Published March 11, 2026
Playwright's visual comparison API compares screenshots pixel-by-pixel. A single changed pixel triggers a diff. When pages contain dynamic images fetched from external sources, every test run risks a false positive. Deterministic placeholder fixtures freeze the image layer so only real UI changes produce diffs.
Playwright's `toHaveScreenshot()` assertion captures a screenshot and compares it against a stored baseline. If the pixel difference exceeds the configured threshold, the test fails and generates a diff image highlighting the changed regions.
This is powerful for catching CSS regressions, layout shifts, and rendering bugs. But it only works when the non-code parts of the page — images, fonts, animations — are identical between runs.
The cleanest approach is to intercept image requests in your Playwright test setup and respond with committed fixture files. Playwright's `page.route()` API makes this straightforward.
Generate placeholder images in PlacePack at the exact dimensions your components expect. Store the files in a `tests/fixtures/images/` directory. In your test setup, route image requests to the fixture files.

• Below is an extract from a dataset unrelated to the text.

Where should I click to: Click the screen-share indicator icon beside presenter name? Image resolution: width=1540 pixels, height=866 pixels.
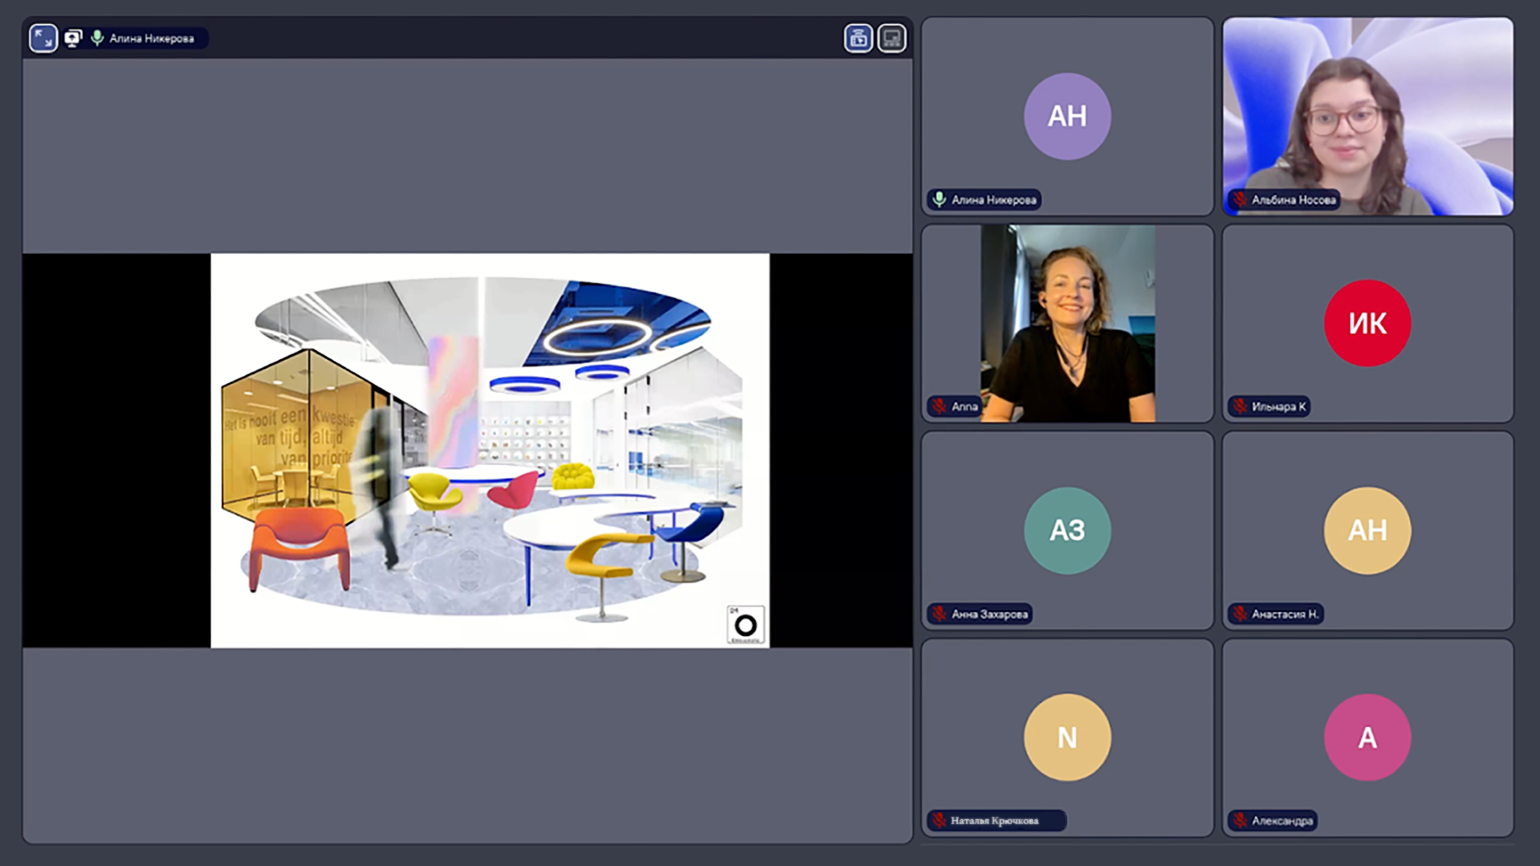[x=73, y=38]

Playwright route intercept
import { test, expect } from "@playwright/test";
import { readFileSync } from "fs";
test.beforeEach(async ({ page }) => {
await page.route("**/api/images/**", (route) => {
const body = readFileSync("tests/fixtures/images/product_600x600.png");
route.fulfill({ body, contentType: "image/png" });
});
});
test("product page layout", async ({ page }) => {
await page.goto("/products/1");
await expect(page).toHaveScreenshot("product-page.png");
});Responsive layouts render different image sizes at different viewports. Generate a PlacePack fixture for each breakpoint and route the correct fixture based on the requested dimensions or URL pattern.
For example, a hero image might be 1440x600 on desktop, 768x400 on tablet, and 375x280 on mobile. Generate all three in one PlacePack session and map each to the corresponding viewport test.
Commit both the fixture images and the Playwright baseline screenshots to version control. When a layout changes, update the fixture if the image dimensions changed, then run Playwright locally to capture a new baseline. Commit both in the same pull request.
This keeps the fixture set and the baselines in sync. Code reviewers can see exactly which images and screenshots changed, making it easy to verify that the update is intentional.
Use PlacePack's per-item color overrides to distinguish component states in your visual tests. A red placeholder for error states, green for success, and amber for loading makes it immediately obvious which state a screenshot captures.
This convention helps when reviewing Playwright reports — you can identify the state at a glance without reading test names or hovering over diff regions.